Beijing sending signal that it is loosening monetary policy after years of deleveraging

Chinese yuan notes and coins. maoyunping/Shutterstock

Monetary easing will impact China’s real estate sector slowly, according to a note this week by CBRE.

Chinese regulators retain a cautious approach towards real estate financing, meaning that the effect of monetary easing and the lower cost of capital will impact the real estate sector “gradually,” said Sam Xie, head of research for China at the consultancy.

Also, CBRE believes domestic investment demand for commercial real estate could improve in the second half of 2019, supporting asset prices, he added.

Talk of relaxation in the mainland’s monetary policy mounted after the People’s Bank of China (PBoC) announced it would lower banks’ required reserve ratio (RRR) by 100 bps today, 15 January. It marks the first across-the-board cut to the RRR since April 2016.

The RRR will be reduced by another 50 bps on 25 January in a move to infuse the economy with an estimated CNY800 billion (USD118.5 billion) of liquidity. Further RRR cuts may be considered in the coming months.

“While authorities continue to stress the principle of ‘housing without speculation’, local policy implementation is expected to become more flexible this year,” Xie stated.

Several cities have already lifted property curbs, while commercial banks have reduced mortgage interest rates. Should economic performance falter, the government is expected to loosen its grip even more.

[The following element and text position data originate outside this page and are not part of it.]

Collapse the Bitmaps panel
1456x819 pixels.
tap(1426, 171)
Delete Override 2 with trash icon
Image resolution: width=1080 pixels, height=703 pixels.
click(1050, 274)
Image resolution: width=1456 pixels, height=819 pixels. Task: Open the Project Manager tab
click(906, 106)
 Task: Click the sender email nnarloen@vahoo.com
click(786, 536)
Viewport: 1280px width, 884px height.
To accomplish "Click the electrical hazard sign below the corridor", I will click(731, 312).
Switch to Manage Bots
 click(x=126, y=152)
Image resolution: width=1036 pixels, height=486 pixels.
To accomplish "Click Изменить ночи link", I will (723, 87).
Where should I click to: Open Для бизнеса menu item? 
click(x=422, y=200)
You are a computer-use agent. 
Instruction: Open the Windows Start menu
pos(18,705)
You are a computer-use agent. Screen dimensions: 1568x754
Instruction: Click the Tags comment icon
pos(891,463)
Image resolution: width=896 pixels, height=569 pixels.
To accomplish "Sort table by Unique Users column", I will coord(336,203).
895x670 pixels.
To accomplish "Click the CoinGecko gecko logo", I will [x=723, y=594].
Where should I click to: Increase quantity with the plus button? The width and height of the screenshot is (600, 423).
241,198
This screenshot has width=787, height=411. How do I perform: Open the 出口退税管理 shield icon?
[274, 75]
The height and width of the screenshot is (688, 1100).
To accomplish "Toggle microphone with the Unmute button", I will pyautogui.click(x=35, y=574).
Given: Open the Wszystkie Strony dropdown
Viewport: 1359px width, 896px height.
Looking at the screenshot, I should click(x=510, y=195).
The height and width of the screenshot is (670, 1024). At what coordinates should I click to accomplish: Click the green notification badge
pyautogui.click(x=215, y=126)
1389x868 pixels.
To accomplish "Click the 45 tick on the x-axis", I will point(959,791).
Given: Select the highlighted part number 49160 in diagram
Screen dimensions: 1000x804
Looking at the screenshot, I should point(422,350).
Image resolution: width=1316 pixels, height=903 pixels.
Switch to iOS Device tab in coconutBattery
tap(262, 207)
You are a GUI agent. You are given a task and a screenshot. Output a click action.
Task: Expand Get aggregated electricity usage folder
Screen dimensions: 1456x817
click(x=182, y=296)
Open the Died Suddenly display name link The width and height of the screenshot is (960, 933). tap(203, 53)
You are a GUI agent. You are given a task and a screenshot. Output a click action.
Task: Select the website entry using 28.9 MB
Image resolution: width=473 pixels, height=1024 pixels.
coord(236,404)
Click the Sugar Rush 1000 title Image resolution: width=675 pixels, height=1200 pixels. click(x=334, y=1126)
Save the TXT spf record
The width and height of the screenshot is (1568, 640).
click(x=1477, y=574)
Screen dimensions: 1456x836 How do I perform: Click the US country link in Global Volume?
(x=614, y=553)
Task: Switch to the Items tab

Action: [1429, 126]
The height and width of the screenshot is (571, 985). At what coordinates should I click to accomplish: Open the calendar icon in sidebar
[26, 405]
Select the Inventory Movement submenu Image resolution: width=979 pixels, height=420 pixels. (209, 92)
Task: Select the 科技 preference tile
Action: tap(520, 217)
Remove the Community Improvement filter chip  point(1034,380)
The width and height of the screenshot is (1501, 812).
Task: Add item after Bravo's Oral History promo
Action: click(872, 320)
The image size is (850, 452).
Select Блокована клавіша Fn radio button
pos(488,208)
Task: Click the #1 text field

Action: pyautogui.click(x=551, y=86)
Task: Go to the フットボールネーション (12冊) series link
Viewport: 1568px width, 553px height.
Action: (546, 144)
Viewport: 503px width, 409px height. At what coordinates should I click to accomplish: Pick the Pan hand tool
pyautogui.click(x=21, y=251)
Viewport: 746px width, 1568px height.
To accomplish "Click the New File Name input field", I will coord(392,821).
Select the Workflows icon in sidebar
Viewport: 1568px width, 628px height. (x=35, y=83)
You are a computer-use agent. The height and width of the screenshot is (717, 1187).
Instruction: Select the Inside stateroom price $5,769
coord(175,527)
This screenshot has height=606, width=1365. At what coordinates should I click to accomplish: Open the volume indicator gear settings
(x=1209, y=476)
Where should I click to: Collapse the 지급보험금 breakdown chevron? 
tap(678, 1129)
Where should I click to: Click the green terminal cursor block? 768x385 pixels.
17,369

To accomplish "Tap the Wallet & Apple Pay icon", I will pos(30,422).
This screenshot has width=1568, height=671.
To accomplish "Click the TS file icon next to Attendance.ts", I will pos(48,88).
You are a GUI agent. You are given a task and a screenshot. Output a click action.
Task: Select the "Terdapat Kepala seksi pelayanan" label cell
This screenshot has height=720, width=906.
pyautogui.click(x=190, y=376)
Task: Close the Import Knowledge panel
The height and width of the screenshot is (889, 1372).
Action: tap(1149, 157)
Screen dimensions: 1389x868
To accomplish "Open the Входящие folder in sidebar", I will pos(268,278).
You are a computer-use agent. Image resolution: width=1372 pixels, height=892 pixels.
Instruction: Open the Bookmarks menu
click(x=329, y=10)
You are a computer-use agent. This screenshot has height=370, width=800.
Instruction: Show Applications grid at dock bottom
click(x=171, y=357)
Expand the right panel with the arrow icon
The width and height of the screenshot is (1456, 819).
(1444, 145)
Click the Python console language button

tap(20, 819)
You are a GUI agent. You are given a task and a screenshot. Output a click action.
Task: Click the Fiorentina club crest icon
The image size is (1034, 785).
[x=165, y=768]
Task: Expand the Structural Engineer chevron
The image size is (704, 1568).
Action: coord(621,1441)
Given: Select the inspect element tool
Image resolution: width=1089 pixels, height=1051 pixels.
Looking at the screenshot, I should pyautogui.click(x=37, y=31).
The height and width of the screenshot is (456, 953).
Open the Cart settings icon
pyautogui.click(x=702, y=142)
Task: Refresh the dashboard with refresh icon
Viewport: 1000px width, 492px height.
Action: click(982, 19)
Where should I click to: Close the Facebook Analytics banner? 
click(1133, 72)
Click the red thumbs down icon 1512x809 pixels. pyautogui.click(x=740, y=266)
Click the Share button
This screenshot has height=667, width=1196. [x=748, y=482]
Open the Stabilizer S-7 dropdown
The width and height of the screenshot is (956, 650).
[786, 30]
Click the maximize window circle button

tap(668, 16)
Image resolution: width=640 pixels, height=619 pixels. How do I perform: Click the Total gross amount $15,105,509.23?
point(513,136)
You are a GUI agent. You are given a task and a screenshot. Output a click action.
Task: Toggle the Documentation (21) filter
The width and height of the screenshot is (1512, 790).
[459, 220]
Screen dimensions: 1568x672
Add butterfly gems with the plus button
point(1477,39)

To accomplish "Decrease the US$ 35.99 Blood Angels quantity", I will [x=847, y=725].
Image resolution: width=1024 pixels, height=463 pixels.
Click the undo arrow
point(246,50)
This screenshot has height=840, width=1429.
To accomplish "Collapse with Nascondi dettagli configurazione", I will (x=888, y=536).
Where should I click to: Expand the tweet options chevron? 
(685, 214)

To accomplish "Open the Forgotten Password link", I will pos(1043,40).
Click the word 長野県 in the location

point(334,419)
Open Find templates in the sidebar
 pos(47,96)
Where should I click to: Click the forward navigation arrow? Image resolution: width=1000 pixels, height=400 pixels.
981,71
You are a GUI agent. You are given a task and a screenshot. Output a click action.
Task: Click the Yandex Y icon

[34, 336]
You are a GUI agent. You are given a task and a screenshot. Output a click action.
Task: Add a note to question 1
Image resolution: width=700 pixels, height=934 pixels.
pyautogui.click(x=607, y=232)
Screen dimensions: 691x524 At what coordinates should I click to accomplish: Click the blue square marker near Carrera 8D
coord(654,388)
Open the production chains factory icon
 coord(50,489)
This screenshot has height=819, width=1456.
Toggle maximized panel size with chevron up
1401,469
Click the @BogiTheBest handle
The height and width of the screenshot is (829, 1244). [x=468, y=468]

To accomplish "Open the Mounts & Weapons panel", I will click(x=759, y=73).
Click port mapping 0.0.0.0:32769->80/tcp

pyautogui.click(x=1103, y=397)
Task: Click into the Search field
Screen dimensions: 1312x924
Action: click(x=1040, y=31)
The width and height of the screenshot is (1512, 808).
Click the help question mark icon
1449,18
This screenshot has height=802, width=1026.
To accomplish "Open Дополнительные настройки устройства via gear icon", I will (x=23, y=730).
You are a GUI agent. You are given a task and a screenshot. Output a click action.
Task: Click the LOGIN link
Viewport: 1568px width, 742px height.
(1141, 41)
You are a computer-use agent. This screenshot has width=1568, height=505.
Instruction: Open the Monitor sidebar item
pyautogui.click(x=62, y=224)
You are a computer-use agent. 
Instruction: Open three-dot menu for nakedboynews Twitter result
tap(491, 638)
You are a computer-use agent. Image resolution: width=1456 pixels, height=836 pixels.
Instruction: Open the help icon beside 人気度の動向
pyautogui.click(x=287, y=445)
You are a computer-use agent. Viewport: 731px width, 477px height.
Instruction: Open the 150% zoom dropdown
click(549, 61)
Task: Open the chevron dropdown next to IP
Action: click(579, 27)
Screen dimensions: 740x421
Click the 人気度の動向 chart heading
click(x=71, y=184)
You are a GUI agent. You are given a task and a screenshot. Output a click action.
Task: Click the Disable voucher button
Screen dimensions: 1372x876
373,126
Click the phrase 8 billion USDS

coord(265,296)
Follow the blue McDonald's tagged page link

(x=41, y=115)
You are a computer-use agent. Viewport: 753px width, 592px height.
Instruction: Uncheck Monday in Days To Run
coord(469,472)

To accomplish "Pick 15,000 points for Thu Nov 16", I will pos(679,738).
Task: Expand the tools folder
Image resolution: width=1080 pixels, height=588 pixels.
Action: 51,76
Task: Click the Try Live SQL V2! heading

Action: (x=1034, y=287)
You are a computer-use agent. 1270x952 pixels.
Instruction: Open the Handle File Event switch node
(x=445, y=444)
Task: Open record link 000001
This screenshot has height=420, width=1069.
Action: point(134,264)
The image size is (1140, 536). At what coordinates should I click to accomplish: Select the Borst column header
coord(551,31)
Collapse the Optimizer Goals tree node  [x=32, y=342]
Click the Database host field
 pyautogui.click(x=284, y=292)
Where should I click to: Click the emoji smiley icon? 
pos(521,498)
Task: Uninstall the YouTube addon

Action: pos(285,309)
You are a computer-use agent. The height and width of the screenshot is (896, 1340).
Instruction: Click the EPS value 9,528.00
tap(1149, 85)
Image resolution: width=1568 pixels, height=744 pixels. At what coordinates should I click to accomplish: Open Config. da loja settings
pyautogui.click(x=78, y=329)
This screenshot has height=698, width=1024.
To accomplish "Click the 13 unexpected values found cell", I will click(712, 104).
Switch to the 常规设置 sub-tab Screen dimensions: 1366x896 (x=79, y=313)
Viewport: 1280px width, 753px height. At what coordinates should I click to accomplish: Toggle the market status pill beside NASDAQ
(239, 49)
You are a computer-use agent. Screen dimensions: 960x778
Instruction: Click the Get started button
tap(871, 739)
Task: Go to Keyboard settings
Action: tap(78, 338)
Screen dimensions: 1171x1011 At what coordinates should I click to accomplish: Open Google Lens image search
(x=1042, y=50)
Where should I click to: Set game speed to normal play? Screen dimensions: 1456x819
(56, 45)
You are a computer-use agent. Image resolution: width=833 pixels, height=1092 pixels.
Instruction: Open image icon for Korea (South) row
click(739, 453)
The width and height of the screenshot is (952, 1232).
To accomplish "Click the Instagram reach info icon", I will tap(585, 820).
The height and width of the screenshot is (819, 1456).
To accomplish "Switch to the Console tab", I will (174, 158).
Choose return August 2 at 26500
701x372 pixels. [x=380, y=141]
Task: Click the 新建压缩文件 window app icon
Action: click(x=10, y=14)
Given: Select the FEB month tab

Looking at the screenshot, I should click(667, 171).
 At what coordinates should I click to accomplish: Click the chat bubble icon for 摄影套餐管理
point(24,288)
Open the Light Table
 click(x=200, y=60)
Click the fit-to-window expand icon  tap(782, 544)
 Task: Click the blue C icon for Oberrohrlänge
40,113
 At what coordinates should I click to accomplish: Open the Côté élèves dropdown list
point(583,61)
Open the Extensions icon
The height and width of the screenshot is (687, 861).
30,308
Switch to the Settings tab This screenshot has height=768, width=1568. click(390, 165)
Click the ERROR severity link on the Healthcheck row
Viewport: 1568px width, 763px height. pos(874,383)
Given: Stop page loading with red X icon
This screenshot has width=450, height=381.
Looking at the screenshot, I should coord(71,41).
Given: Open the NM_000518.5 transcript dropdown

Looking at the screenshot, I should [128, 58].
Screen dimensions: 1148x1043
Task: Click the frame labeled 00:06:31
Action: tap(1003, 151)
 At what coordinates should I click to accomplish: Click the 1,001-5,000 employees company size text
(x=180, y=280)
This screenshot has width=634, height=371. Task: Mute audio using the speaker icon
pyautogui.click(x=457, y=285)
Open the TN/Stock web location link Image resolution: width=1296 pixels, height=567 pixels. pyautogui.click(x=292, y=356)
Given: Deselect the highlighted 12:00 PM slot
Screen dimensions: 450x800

Beijing’s moves are happening against a background of acrimonious trade ties between the US and China. Xie exhorted occupiers and investors to keep themselves abreast of the latest developments ahead of the 90-day truce’s expiry in March.

Occupiers and investors should also prepare for the possibility of the further weakening of the CNY, he warned. Since 2018, China’s monetary policy has gradually diverged from that of the US, with the latest RRR cut coming on the heels of the Federal Reserve interest rate hike last month.

“This indicates that PBoC strategy will now be driven more by domestic economic factors, rather than external alignment. It also implies that currency value will take secondary priority,” Xie said.